We’ve all read things that we considered to be unbelievable — but how often do you take the effort to alter the entire book? That’s exactly what Thomas Jefferson is to have famously done, not with just any book, but the Bible. In fact, he created an entire version himself — 84 pages that have been dubbed the Jefferson Bible. Today, it’s on display at the Smithsonian National Museum of American History.
Jefferson created his form of the Bible toward the end of his life, after being deeply affected by Enlightenment. At the end of the 18th century, he and other founding fathers were influenced by this intellectual movement, which stressed natural-born rights and focusing on those that had been denied by England and their king.
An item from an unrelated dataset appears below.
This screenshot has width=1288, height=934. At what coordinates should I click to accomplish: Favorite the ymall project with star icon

Thus, Enlightenment caused Jefferson to explore natural rights listed in the Bible, particularly focusing on believability. He also had become accustomed to a deity, in which he believed that God was a supreme being, but did not interfere with everyday life. Therefore, passages of interference had to go.
With passages that Jefferson thought to be untrue or elaborated, he decided to edit them out altogether. The former president did this by using a knife and cutting passages directly off the page. He then filled holes with additional passages about Jesus and his teachings.
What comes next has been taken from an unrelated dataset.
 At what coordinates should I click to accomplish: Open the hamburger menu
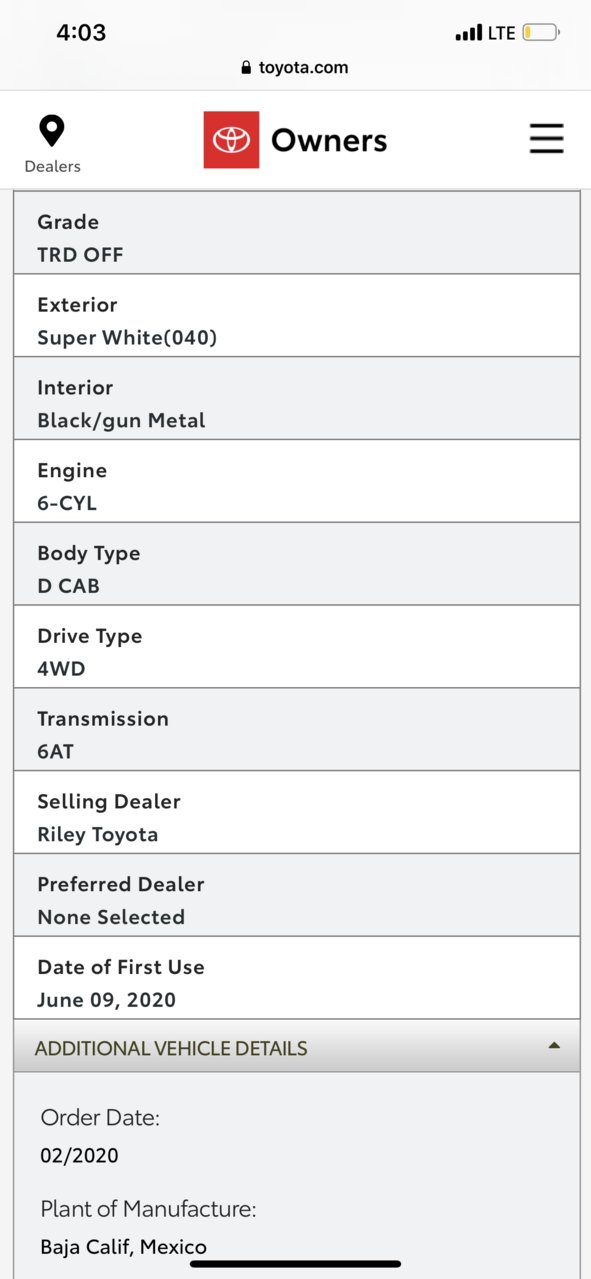(x=546, y=138)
Notably, Jefferson removed any and all sections that talked about seemingly supernatural happenings. Any miracles, such as walking on water, turning water into wine, healing efforts and resurrection were all removed by Jefferson. Essentially, if a story was thought to be too far fetched, or if it did not match with his Enlightenment theories, it was removed.
Replacement passages were in many languages, including English, Greek, Latin and French, and pieced together in his red leather casing. Two books were created: The Philosophy of Jesus of Nazareth was made in 1804, but no copies of this were ever found, and The Life and Morals of Jesus of Nazareth, completed in 1820. However, despite spending hours on this project, Jefferson kept the final version — and the entire process — to himself. He only used it when completely alone and to read in silence.
This is said to have been for two reasons. One, editing the Bible — especially with a knife — would have been quite the scandal. Scholars state that, had it been discovered at the time, “it likely would have become one of the most controversial and influential religious works of early American history.”
The other reason Jefferson kept his Biblical work a secret was due to personal beliefs. He thought religion was something to be kept quiet and should not be discussed in public. He wrote to this fact in 1813, a text that was later found with his edited book. After his death, the Jefferson Bible was discovered and studied immensely by religious and history scholars alike. The Smithsonian purchased the Jefferson Bible in 1895 from Jefferson’s great-grandaughter, Carolina Randolph for $400 (about $13,000 in 2021 dollars). At that time the contents were announced and are available today in the public domain.